One of the last places you’d expect to find a corporate lawyer is a cybersecurity conference. But as the regulatory and legal landscape for businesses change the intersection between policy and technology is widening.
Robert Kerr from Addisons Lawyers may have been the odd one out in a room full of security professionals during his presentation at the 2017 AusCERT Conference but his presentation highlighted the complexity of the task in front of businesses and the importance of technical experts working with everyone to create a holistic approach to security and privacy.
Kerr said, “You’re going to see more us in this industry”.
Although a great deal of attention has been placed on new rules and laws such as the changes to the Australian Privacy Principles, metadata retention and mandatory breach notification, Kerr points out that there have been cyber-related laws in play for some time. But these have often been downplayed as boards have focussed on other matters such as culture and leadership, health and safety, and finances and accounting.
Kerr said cyber risk is emerging as a new area boards are interested in as they realise ASIC will hold personally responsible for failing in their duty of care. This means boards need to take a holistic view of people, corporate needs and systems.
This is one of the areas where boards and security professionals may clash. For many security professionals, the goal is to stop every breach from being successful. But for boards, Kerr said “The goal is preparation, not perfection”.
For boards, this means knowing about the risks and taking reasonable steps to avoid the risks.
A critical point made by Kerr was that legal compliance did not equate to robust security, although the two should become better aligned over time. But also having strong security did not mean you were operating in compliance with the law.
Within Australia, there are several bodies that contribute to the regulatory landscape. Kerr identified seven different agencies ranging from the Department of Prime Minister and Cabinet, CERT Australia, the Attorney General’s department and the Department of Defence. Over time, Kerr said he expected some consolidation of functions reducing the number of agencies involved.
The new mandatory breach notification laws that come into effect next year were singled out by Kerr as an area where businesses might be impacted. However, he noted that any ASX listed company was already subject to some disclosure regulations.
ASX Listing Rule 3.1 says companies are obligated to disclose any information that a reasonable person would expect to have a material impact on the value of a company. Unlike the new breach notification laws, that are focussed on the release of personally identifiable information, the ASX’s remit is much broader.
So, listed companies need to already have steps in place to protect data and communicate potential issues.
Ransomware was another area Kerr focussed on. Under the Crimes Acts of the states and territories, the payment of a ransom is considered “aiding and abetting” a crime. That means paying a ransomware attacker to release encrypted data is illegal. However, Kerr noted that the law hadn’t been tested in this regard and he believed there would be a reticence for law enforcement to pursue such a case.
So, what advice did Kerr have for businesses?
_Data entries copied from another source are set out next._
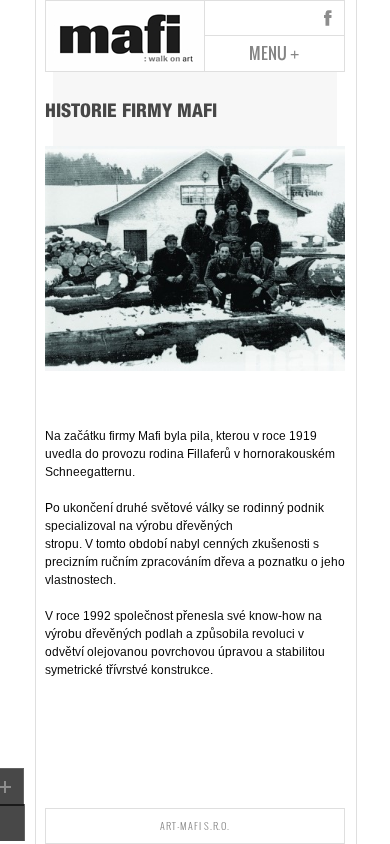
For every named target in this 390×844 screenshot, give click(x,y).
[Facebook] (328, 18)
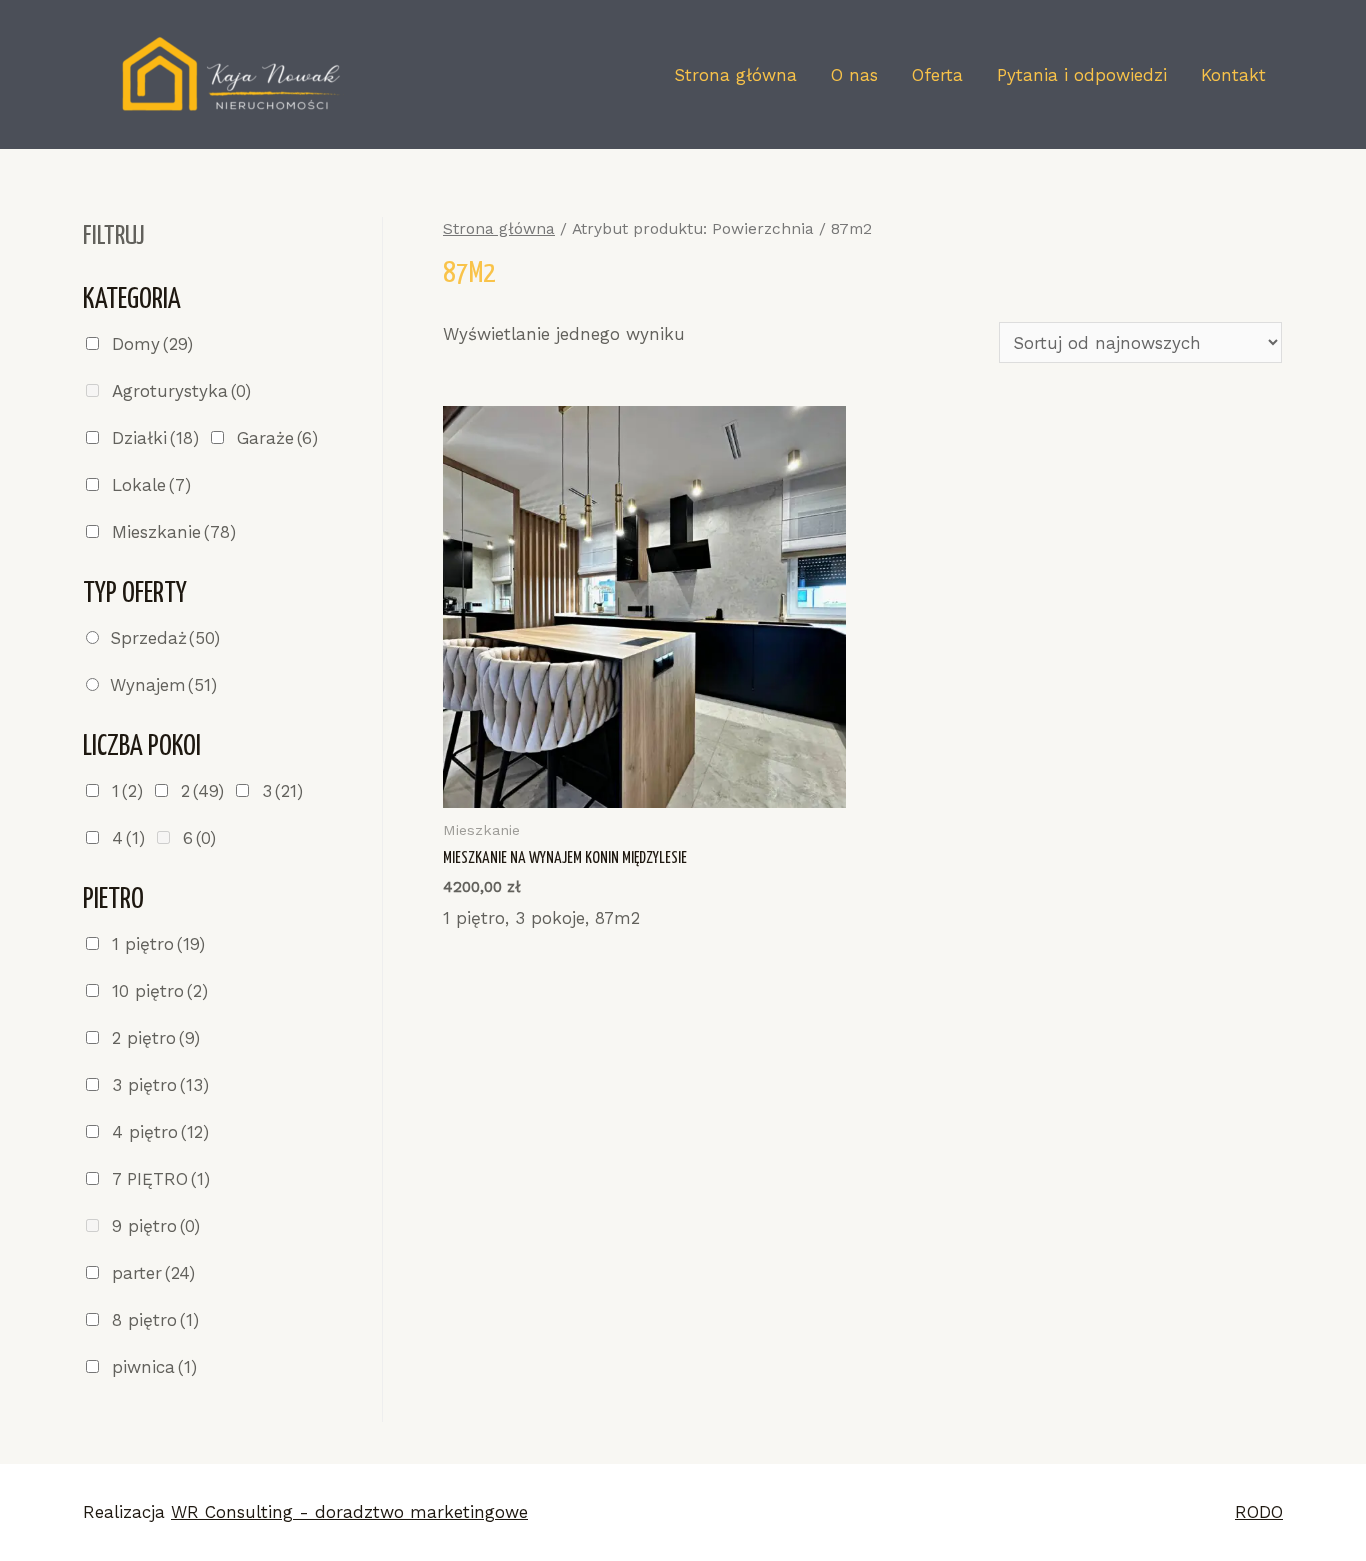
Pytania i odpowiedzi (1082, 75)
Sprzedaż (165, 638)
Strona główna (735, 75)
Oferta (937, 75)
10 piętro (160, 991)
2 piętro (156, 1038)
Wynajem (163, 685)
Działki (155, 438)
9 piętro (156, 1226)
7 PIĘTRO (161, 1179)
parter (153, 1273)
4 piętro (160, 1132)
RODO (1259, 1512)
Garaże (277, 438)
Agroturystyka (181, 391)
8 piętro (155, 1320)
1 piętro (158, 944)
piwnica (154, 1367)
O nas (854, 75)
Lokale (151, 485)
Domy (152, 344)
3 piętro (160, 1085)
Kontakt (1233, 75)
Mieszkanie (174, 532)
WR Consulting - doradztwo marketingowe (349, 1512)
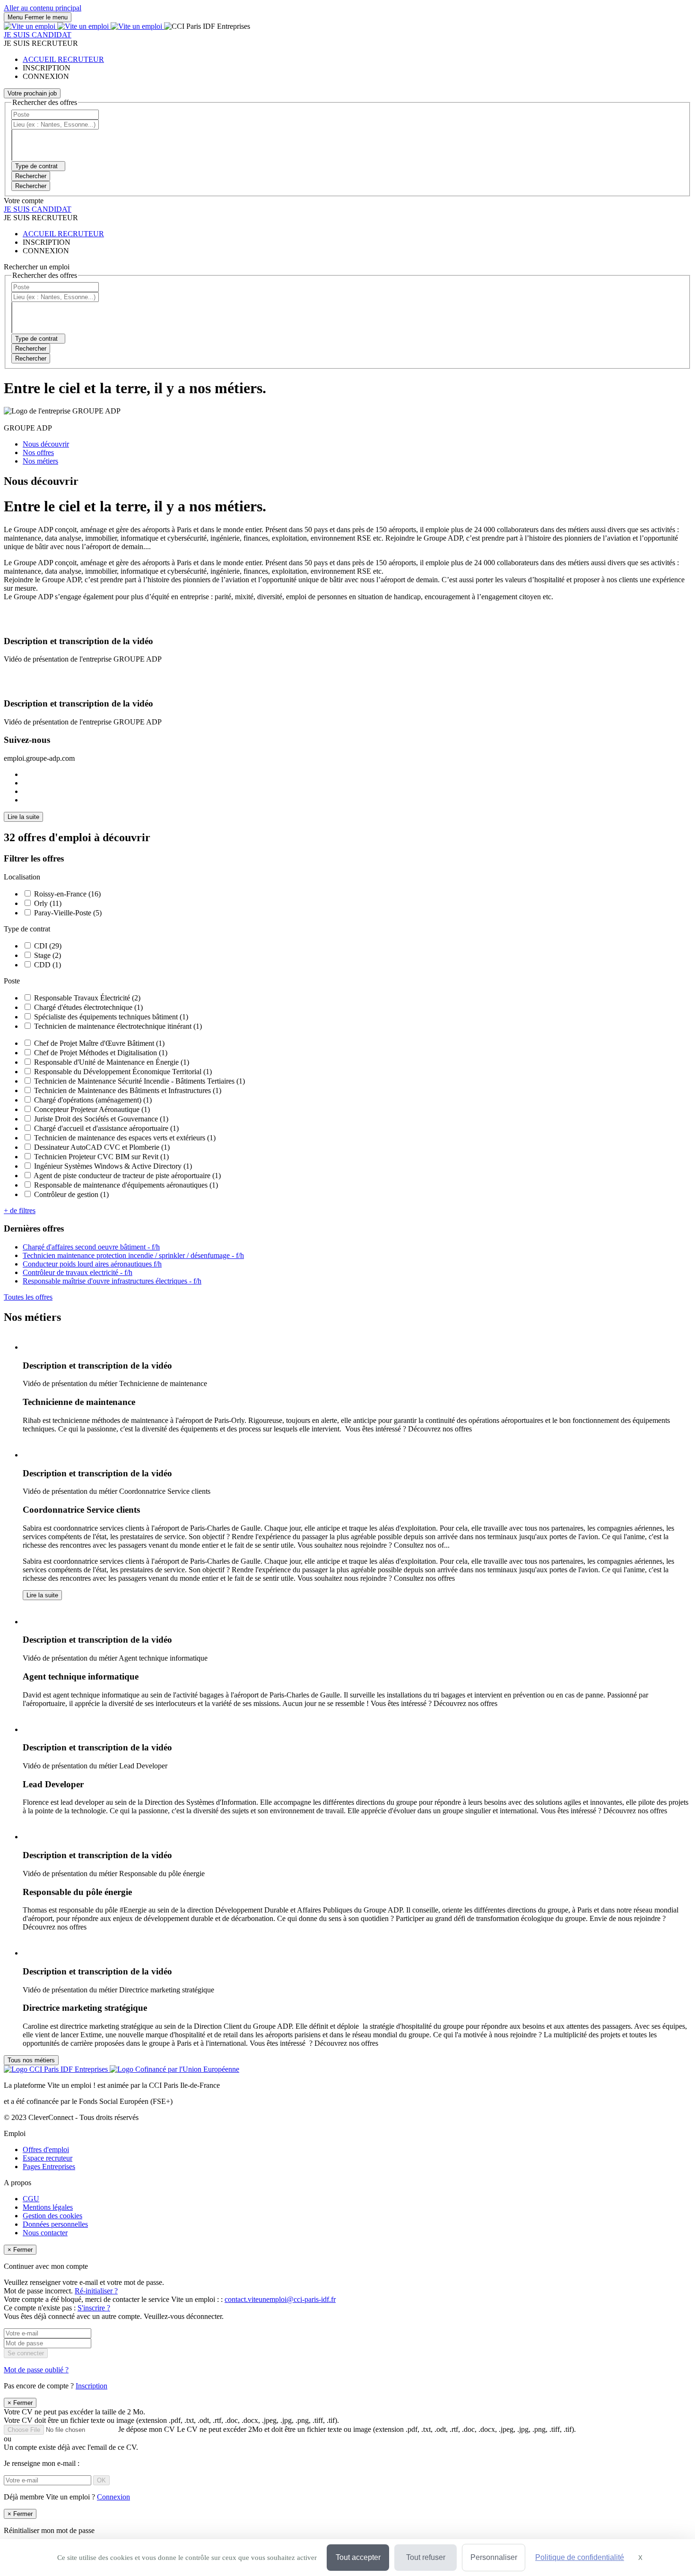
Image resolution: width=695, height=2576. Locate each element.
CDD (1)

Kerr also noted many businesses did not have a complete view of what data they held and its value. Conducting a thorough audit was a crucial first step in identifying what needed to be protected and what was at risk.
Cybersecurity is an emerging area of interest for boards. As such, they are looking for standards that can assist them with fulfilling their obligations for preparation.
Kerr noted that ASIC encourages the use of the NIST (https://www.nist.gov/) standard from the US. They also advocate using CREST approved tech firms when choosing vendors and taking into the ASD’s Essential Eight recommendations.
The goal, he says is to be prepared as perfect resilience is unlikely to be achievable.